◆ Estratto scelto
• • •

Pare che in Iraq, lo ha sostenuto un reduce
di ritorno in Italia, i nostri prodi bersaglieri si siano
distinti nell’appiccare il fuoco intorno alle case che
dovevano “perquisire” per stanarne più
in fretta i terrorizzati abitanti e dilettarsi a saccheggiarne
le abitazioni. Niente di paragonabile, in ogni caso, alle
violenze inaudite praticate dai “colleghi” americani:
gli italiani, si sa, sono “brava gente”. Un mito
falso e pericoloso che oggi come in passato copre le peggiori
nefandezze. Ed un giorno non lontano la guerra potrebbe bussare
alle porte delle nostre case e allora potrebbe essere tardi
per dire no.
Gli attori di questa tragedia, i fanatici che siedono alla
Casa Bianca e quelli delle scuole wahabite, i Putin, i Bush,
i Bin Laden non chiedono di meglio che vederci tutti arruolati,
ben disposti come in una scacchiera prima dell’inizio
di una partita: i bianchi tutti da una parte, ciascuno con
il suo ruolo deciso alla nascita, e i neri sul fronte opposto,
anch’essi disposti secondo una immutabile gerarchia.
Spetta a noi, a ciascuno di noi, rovesciare il tavolo e scompaginare
la scacchiera.
Ma non è facile. Anzi. Da Occidente si è dipanata
la prospettiva di un’umanità internazionalista,
oltre le frontiere degli stati, oltre i fumi densi delle religioni,
unita, al di là dei confini, dalla consapevolezza di
un’emancipazione possibile per i diseredati della terra
che facesse del pianeta un giardino per tutti, un eden concreto,
accessibile, possibile. Ma, lo sappiamo, l’eredità
materiale dell’Oc-cidente è storia di rapine,
saccheggi, deprivazioni morali, massacri. Gli alfieri della
democrazia non sono stati meno feroci dei crociati e non ci
si deve stupire se il moderno integralismo islamico nelle
sue complesse varianti, non diversamente dal moderno integralismo
cristiano di Bush & C., riprenda il tema delle crociate,
della guerra di religione, dello scontro all’ultimo
sangue tra le “civiltà”. Gli attori di
questa tragedia hanno i medesimi interessi, pur su fronti
opposti.

• • •

(Voci del dataset)

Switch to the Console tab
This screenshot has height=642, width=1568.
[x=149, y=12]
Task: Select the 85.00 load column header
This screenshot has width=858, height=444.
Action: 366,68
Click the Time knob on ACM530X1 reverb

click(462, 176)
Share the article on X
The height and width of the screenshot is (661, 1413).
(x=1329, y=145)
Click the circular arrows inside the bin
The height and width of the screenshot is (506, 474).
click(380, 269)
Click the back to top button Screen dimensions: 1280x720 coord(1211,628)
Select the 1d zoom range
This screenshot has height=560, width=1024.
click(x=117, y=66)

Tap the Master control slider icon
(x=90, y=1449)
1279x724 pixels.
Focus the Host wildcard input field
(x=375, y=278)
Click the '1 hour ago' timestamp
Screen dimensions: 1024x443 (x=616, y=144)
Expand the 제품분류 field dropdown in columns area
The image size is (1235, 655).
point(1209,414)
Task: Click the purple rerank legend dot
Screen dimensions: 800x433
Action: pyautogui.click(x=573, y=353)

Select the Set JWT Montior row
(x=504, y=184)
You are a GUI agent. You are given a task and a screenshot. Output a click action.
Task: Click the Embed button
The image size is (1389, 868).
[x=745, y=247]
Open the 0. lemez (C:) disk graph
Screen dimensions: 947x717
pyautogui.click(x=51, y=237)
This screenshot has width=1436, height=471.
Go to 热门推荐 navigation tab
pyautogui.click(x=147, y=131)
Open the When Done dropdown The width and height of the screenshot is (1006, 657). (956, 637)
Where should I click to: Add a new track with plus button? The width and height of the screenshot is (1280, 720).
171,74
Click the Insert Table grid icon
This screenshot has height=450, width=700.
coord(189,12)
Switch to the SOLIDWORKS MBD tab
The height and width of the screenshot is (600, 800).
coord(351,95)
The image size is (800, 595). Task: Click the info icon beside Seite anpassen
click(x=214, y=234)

• • •

◆ Compito richiesto
Secondo l'estratto, per quale motivo il mito degli italiani «brava gente» è pericoloso? Rispondi con una frase, al massimo tre.

◆ Risposta
Il mito degli italiani «brava gente» è pericoloso perché, oggi come in passato, copre le peggiori nefandezze. L'estratto lo definisce anche falso.